Oct 31, 2007 at 7:06 pm rating: 0
Chlamydia, and Pepsi Marajana. Yeah I’m from a red state. Sucks.
I’m also a public school graduate so I can’t spell too good neither.
Oct 31, 2007 at 11:21 pm rating: 0
josh-small world. I used to work with a girl who’s best friend’s name is Pepsicola Marijuana (after her mom’s two favorite things). Has to be the same girl, right?
Dec 14, 2008 at 7:40 pm rating: 0
What’s a clitoris?
Nov 1, 2007 at 8:24 am rating: 0
Don’t you worry your pretty little head about it, claw – I get the impression that you’ll never need to know;)
And, finally – a list. I did this first cuz its short – I don’t think I’m gonna touch those 245 (was there some kinda forum posting virus that day?) but its certainly not because it wouldn’t be entertaining:
Brandon must have whooped our asses but good because “fucking delicious” only showed up ONCE at #2 if you can fucking believe that!?
That showed up 4 times at #1,3,5and13.
You can get your daily grammar smackdown at #4,41,and44.
The only category I could think of for these was WTF?:#9,66,69,73,77,79.
Team Scott is so…well, I guess I could say”tough to pin down” at #50,51,52,53,63,64…
Did he really just want flair? Discuss: #22,23,26,28.
Nobody really believed 100% that Scott was a prick but thought that it *could* be true at: #5,11,20,30,46,50,57, 60/61 – these two are actually Team Scott! #11,41,47 admired the business card touch.
Are they really pirates and what would be the consequences at #6 and 12.
Learn how to quit at #31, 32and33
and learn about the geographical location and characteristics of girls named “Paisley” at (you know, just in case you wanna “do” one): #7,37,38,39,40,42,53and59.
Have an Office Space moment at #18.
Is this true???: #61
And #75 – Did you mean to say “at Band Camp”?
PS Why does it suck to be from a red state?
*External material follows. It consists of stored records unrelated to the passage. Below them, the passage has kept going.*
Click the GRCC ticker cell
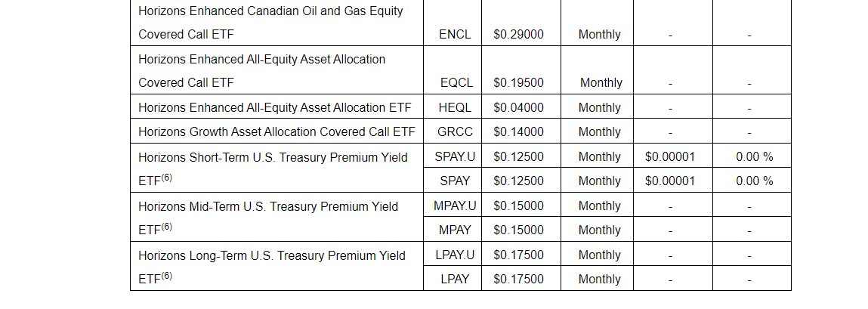868x309 pixels. (x=455, y=131)
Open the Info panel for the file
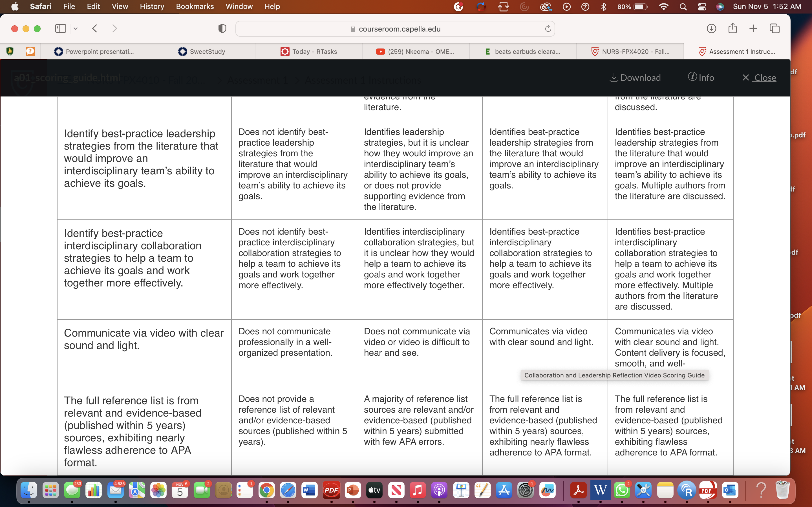 701,77
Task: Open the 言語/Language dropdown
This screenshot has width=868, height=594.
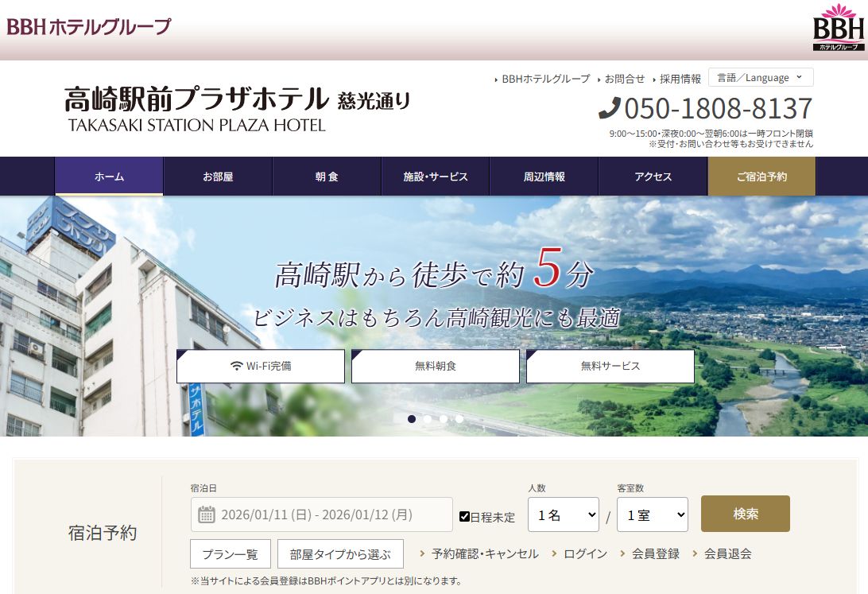Action: pyautogui.click(x=761, y=77)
Nov 1, 2007 at 9:24 pm rating: 1
I mean – aside from the obvious…
Nov 1, 2007 at 9:25 pm rating: 0
And oops -It wasn’t Brandon (wrong date)
Fucking Delicious is dying out on its own -
I can hear the pipes a callin’ now…
Nov 1, 2007 at 10:52 pm rating: 0
TC, that List was FUCKING DELICIOUS….
Nov 2, 2007 at 12:34 am rating: 0
I love it.
Friends and I did something similar at a theatre we used to work at (which was, coincidentally, about 5-6 blocks from this Blenz). We up and quit on the same day after having our fill of the manager’s abuses. It feels really good.
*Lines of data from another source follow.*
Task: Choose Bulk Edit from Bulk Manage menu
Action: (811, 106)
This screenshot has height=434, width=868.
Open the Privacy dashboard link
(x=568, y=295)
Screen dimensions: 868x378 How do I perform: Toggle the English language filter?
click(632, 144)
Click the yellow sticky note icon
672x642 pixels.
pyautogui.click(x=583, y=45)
Waking up the next day and realizing that you don’t have a job doesn’t really detract. These sorts of jobs are a dime a dozen in Vancouver.
Nov 2, 2007 at 5:13 pm rating: 0
Yeah! Facebook! They’re all there!
Paisley and Kim are still friends and I feel creepy as hell.
Nov 2, 2007 at 5:20 pm rating: 0
Didja see #86?
Nov 2, 2007 at 9:25 pm rating: 0
On my client roster we have at least one Latrina and a TraShell (note to parents: the capital S doesn’t detract from the fact that your kid’s name starts with TRASH).
I don’t think it’s a coincidence they’ve been referred for mental health interventions.
Nov 3, 2007 at 6:33 pm rating: 1
Hey, I made TC’s list……No, I don’t give a damn how! LOL
Nov 3, 2007 at 10:32 pm rating: 0
The sign in the bathroom reads “employees must wash hands before returning to work”
If you constantly ignore it, because your new found granola lifestyle forbids you to waste water and the soap is made from animal tallow, Scott will become irritable thus no longer a “people’s person”. In all actuality he is a people’s person or more like a “customer person”. Who wants someone with nasty dirty fingers to prepare their triple latte- minus cream-plus lowfat-sprig of semen mocha mocha?
The tape is our proof of poor Scott’s frustrations. I’m sure he left the note up so people could see how dirty his staff was.
Nov 4, 2007 at 1:58 pm rating: 0
Will someone please give Claw71 his own website called ” Sweeping generalizations based on completely made up fantastical ramblings of
my twisted brain…” PLEASE??!!
Nov 6, 2007 at 2:14 pm rating: 0
FB Stalker (86): Thank you for using your stalking powers for good… this time.
TC (87): Your literal shout-out to me worked… I hadn’t checked out this thread until… now, and was browsing. Maybe it’s just because I love my name being shouted… or something.
Nov 6, 2007 at 8:58 pm rating: 0
This one is from Vancouver. Home of Canadian passive aggression.
Nov 7, 2007 at 12:17 am rating: 0
Hey – Katrina just made me think of a kid I know named Phallon….which *looks* ok on paper but I feel bad every time I say it ;P
Nov 7, 2007 at 8:30 am rating: 0
Fuck y’all–”Paisley” the rainbow bunny, Jorge the spic, and you two Asians. You’re fired.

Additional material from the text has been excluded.